- Instructions to follow -
Your output should be the line with "Where should I click to: Click the flight" and all following lines of the data below, through the end, repeated exactly.

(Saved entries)
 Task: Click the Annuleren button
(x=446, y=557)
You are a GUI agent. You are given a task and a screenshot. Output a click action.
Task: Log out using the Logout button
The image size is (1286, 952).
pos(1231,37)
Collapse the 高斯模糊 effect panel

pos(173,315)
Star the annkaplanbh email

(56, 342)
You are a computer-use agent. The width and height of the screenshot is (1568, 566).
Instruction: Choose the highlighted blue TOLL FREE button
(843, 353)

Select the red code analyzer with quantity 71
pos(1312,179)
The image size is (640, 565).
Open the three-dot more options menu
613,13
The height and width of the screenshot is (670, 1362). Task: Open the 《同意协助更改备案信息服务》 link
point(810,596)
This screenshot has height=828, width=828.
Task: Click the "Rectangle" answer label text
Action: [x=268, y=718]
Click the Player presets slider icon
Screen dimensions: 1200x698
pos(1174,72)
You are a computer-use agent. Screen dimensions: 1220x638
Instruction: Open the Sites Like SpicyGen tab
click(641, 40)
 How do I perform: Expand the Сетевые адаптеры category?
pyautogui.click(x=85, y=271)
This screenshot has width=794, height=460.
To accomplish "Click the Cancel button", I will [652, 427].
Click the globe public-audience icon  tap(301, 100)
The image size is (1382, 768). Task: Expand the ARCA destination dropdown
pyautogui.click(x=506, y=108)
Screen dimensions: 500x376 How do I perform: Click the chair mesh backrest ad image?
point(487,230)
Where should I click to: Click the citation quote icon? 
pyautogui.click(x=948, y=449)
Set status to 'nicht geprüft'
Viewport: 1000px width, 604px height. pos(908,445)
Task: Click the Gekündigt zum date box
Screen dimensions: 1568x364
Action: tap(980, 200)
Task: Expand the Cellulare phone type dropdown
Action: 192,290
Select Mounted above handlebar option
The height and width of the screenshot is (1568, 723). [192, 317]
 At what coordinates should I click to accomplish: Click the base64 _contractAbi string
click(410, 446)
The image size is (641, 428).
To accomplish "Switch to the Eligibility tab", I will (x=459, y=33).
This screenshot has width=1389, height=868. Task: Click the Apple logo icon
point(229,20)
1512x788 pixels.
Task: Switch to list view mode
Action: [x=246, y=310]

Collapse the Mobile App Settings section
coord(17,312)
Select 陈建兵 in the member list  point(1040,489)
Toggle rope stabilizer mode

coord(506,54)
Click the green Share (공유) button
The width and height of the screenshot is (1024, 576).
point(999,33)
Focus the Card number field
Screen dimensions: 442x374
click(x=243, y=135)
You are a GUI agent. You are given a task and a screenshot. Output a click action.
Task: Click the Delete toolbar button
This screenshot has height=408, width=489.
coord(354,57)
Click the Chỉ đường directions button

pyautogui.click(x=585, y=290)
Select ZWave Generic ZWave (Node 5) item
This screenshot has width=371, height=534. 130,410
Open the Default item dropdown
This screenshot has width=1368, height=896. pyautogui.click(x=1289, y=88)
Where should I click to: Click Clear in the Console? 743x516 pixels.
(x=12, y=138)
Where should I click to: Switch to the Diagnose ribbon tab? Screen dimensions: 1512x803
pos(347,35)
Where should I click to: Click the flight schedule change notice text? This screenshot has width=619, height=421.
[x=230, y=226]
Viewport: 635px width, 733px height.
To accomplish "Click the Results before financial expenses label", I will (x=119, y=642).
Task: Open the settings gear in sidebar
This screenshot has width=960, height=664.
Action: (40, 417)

- Answer section -
Where should I click to: Click the flight schedule change notice text? This screenshot has width=619, height=421.
[x=230, y=226]
Viewport: 635px width, 733px height.
To accomplish "Click the Results before financial expenses label", I will (x=119, y=642).
Task: Open the settings gear in sidebar
This screenshot has width=960, height=664.
Action: (40, 417)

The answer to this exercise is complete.